Our courts have long held that “recklessness in traffic cases means no more that gross or aggravated form of negligence,” and that “it is only where driving shows a complete or wilful disregard for the safety as well as the rights of other road users that it amounts to gross negligence or recklessness.”

See: R v Phillipson 1957 (1) SA 114(SR).

[6] In a series of cases involving the unintentional killing of children the courts have emphasized the high standard of care that must be exercised by motorists when passing in the vicinity of children. See: S v Duri 1989 (3) ZLR 111 (S); S v Ferreira 1992 (1) ZLR 93 (S); S v Ball 1993 (2) ZLR 384 (S); S v Beets S-90-93.

[7] In general a person who drives through a school without checking whether it is safe or not to do so and manoeuvres along, getting himself involved in an accident involving a school child is grossly negligent or reckless.  In S v Ferreira (supra) the court held thus:

“There is a definite duty upon a motorist who knows himself to be in the near vicinity of young children, for they have a propensity for impulsive and sometimes irrational action. Children should not be credited with the same mature intelligence and presence of mind as grown-up people. A motorist must anticipate that a child on or just next to the road may unexpectedly decide to run across oblivious of danger. He must keep his vehicle under such control as to be able to suddenly pull-up if a child starts to cross the line on his route. He must prepare himself for such an eventuality. …..Thus, greater care is demanded towards children than is necessary for the safety of adults.”

[8] To my mind, anyone who drives at an excessive speed in the neighborhood of a primary school seeing school children in the vicinity of the road and hits and kills a child is prima facie reckless.  It was around 7:20 in the morning. I take judicial notice of the fact that this is the time children will be running to school. He was travelling at an excessive speed in the circumstances. He hit a twelve-year-old school child who died on the spot as a result of the impact. He was grossly negligent or reckless.

[9] On the facts of this case a sentence of $40 000 fine or in default of payment six (6) months imprisonment is disturbingly lenient.

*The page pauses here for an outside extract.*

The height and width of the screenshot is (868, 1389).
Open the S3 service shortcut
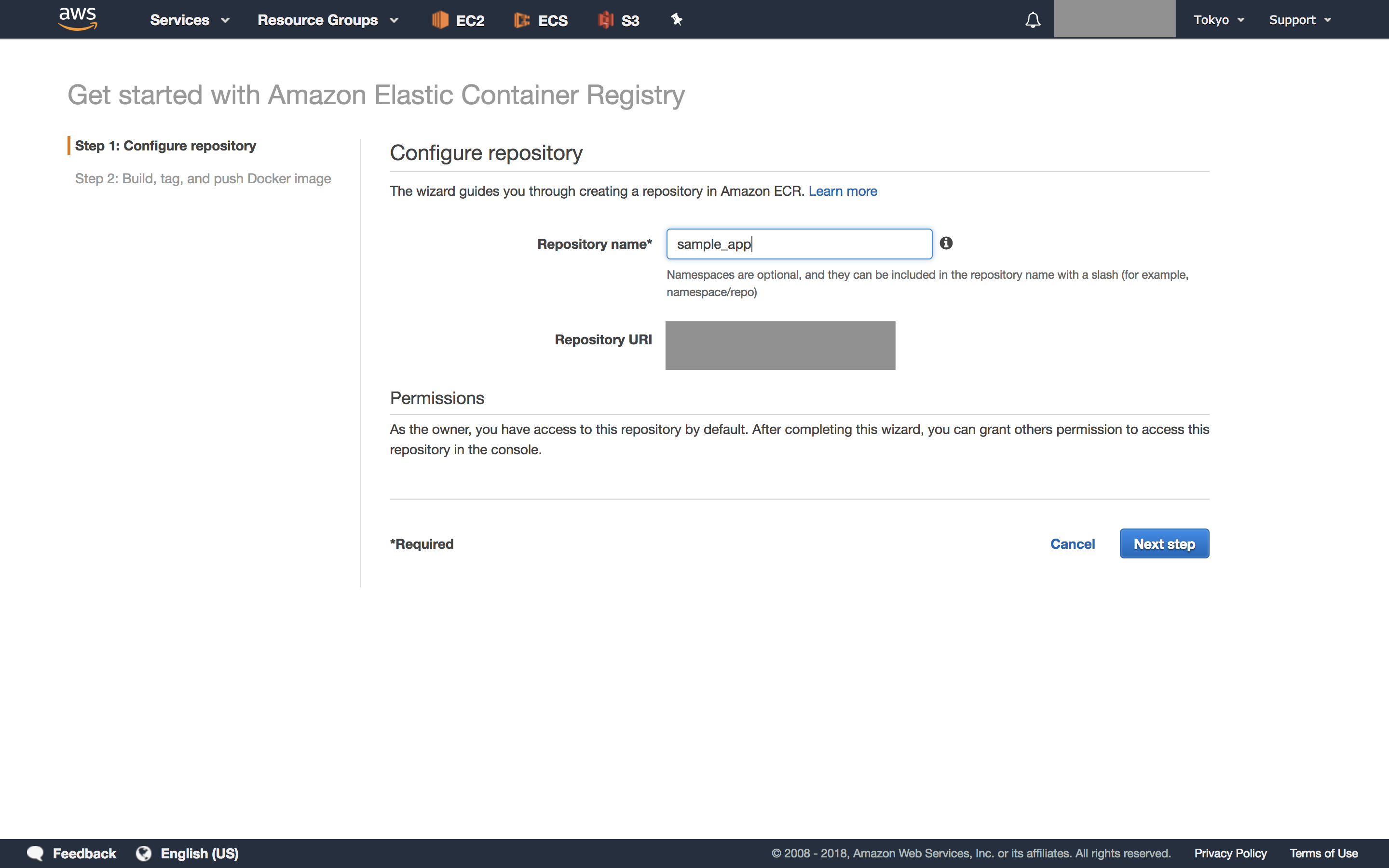point(618,19)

An appropriate sentence would have been one of imprisonment and a prohibition from driving.  In S v Chitepo 2017 (1) ZLR 237 (H) the court stated that a sentence of imprisonment is appropriate for traffic culpable homicides where there was gross negligence or recklessness.  See: S v Dzvatu 1984 (1) ZLR 136; S v Lusenge AD 138/81; S v Chirisa 1989 (2) ZLR 102 (SC); S v Mtizwa 1984(1) ZLR 230 HC. This sentence is far too lenient. Driving at an excessive speed and causing the death of a 12-year-old school child, worse still in the neighbour of a school is intrinsically a very serious offence. The accused’s moral blameworthiness is very high. Any sentence which fails to recognise the seriousness of this crime may lead to society losing its confidence in the criminal justice system. Especially in a society where fatal road accidents have become prevalent and endemic. This is the kind of offence in respect of which suitably deterrent sentence was necessary. The accused can consider himself extremely fortunate that he was treated with such excessive leniency.

[10] The conviction is proper and is confirmed. The sentence is disturbingly inappropriate and not in accordance with the requirements of the law.  It is not in accordance with real and substantial justice.  In the result, I withhold my certificate.